By Lucy Whitehouse + , 09-Jun-2014
Last updated the 09-Jun-2014 at 16:11 GMT

Dove’s ‘Real Beauty Sketches’ marketing campaign has scooped the top prize at the Effie Awards, a national competition honoring efforts in branding and consumer-engagement. 

The beauty brand was announced as the winner of the award’s Grand Effie for North America, in recognition of the success generated by their campaign, which focused on the narrative of women realizing their ‘natural beauty’.

The campaign proved a feat of small-budget marketing, creating $24 million in incremental sales and $52 million worth of media exposure, on the back of just $925,000 in costs.
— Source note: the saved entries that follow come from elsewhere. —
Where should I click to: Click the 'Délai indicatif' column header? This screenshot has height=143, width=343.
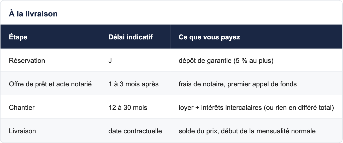[x=131, y=37]
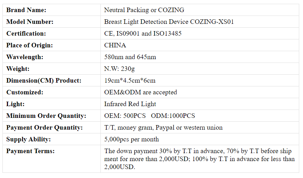This screenshot has width=303, height=178.
Task: Click the Minimum Order Quantity label
Action: [46, 116]
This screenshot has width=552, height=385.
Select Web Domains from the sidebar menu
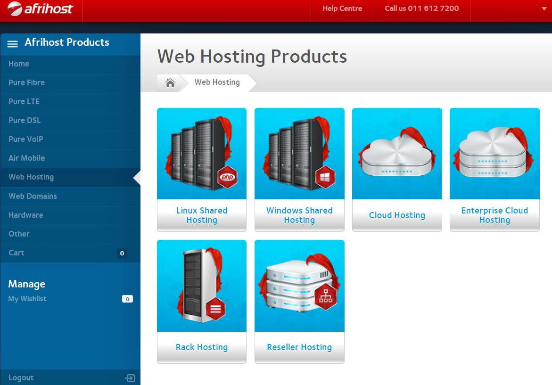tap(33, 196)
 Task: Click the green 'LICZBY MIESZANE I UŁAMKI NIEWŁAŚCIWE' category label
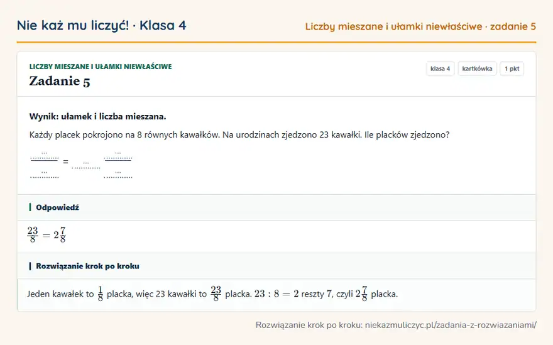pos(101,67)
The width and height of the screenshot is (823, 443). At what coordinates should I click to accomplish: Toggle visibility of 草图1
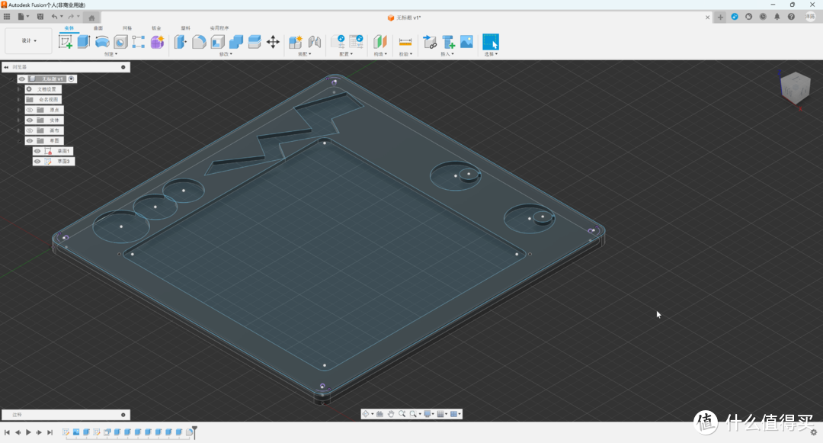(37, 151)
It also "returned Dove to culture", according to the brand.

Storytelling

The win confirmed the rising importance of a personal narrative in branding, fast becoming a hot sales ticket within beauty.
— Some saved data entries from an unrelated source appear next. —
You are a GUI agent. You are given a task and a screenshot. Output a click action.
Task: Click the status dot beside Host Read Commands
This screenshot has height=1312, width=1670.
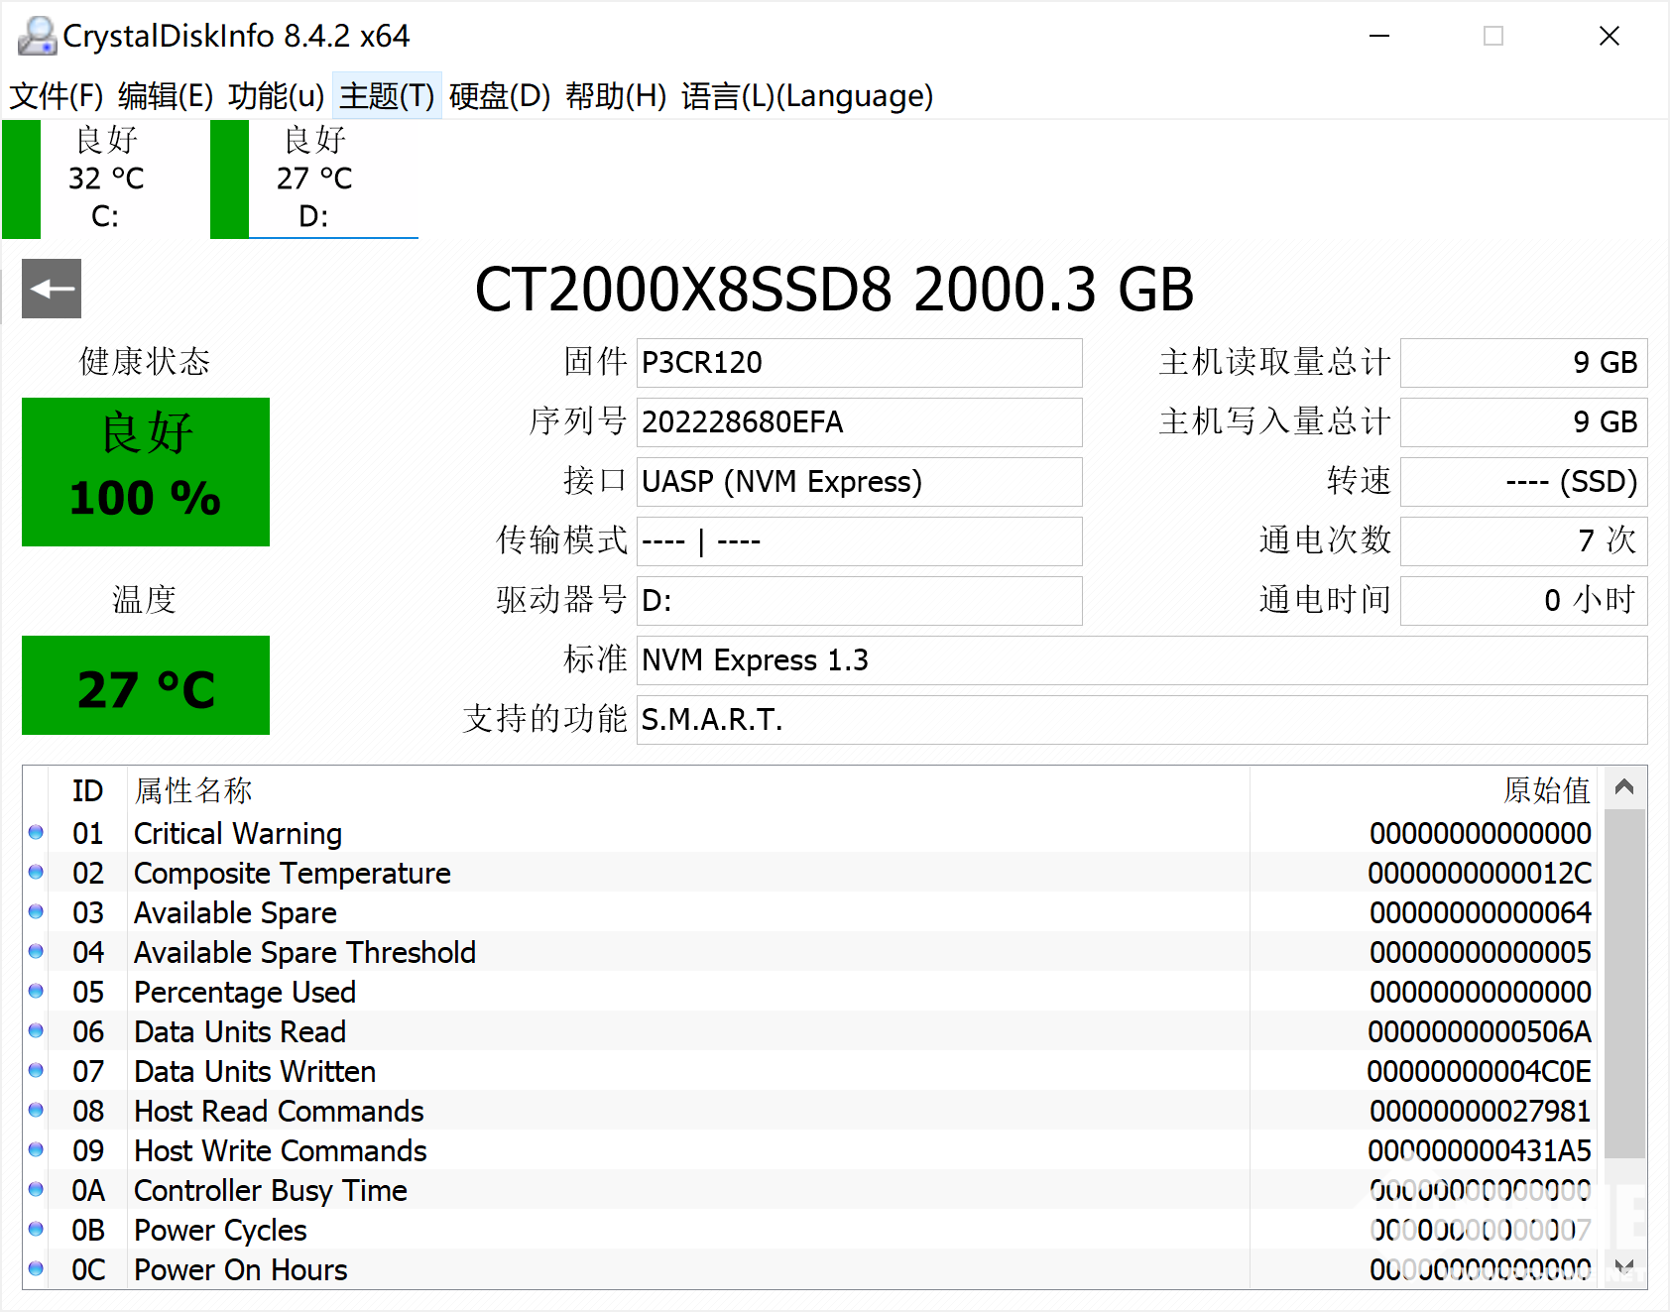[x=37, y=1111]
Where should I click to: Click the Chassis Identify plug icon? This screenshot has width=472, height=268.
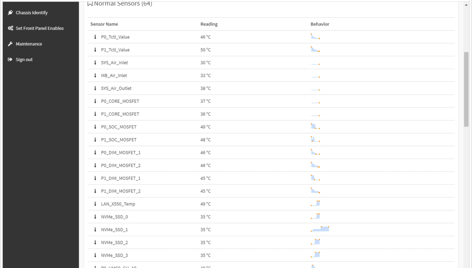pyautogui.click(x=10, y=13)
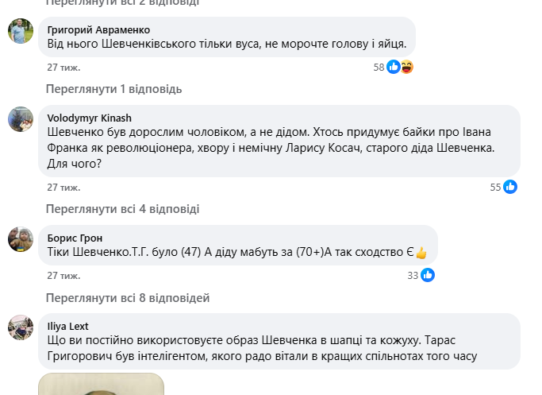
Task: Open Iliya Lext's profile name link
Action: click(68, 326)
Judy John, CEO of Leo Burnett and member of the 2014 Grand Effie Jury, acknowledged this as a key reason behind Dove’s success, noting that “the work demonstrated how the power of ideas can influence society and lift brands.” 

It's critical for brands to shift from messaging to storytelling,” Jonah Sachs, American author, designer and entrepreneur, has said in The Guardian.

“After all, a brand is nothing more than an ongoing story – a set of meaningful emotional experiences – unfolding between itself and its audiences,” he observes.

Merrily McGugan, marketing manager from YouTube analysts Pixability, has confirmed the rising focus in beauty advertising, advising brands to “move into delivering relatable, valuable content.”

Speaking to Cosmetics Design, Tom Fishburne, marketoonist and industry expert, agrees: “Brands need to forget everything that has been learnt before and take a different approach. You need to approach an idea as a consumer would,” he states.

Two-way street

The increasing demand for campaigns which tell a story participates in an overarching marketing shift away from flat product advertising, to fostering a brand identity with which the consumer can identify and participate.

Social media has opened up the potential for greater consumer involvement with brands, to which the response is strong: crowdsourcing innovation ideas, selfie-marketing campaigns and personalized products are all being met with enthusiasm.

Lancôme’s recent #BareSelfie campaign via Instagram and Benefit’s ‘Inner Beauty Challenge’ offer two recent examples of companies drawing the consumer into the marketing itself, giving the appearance of ‘accessible brands’.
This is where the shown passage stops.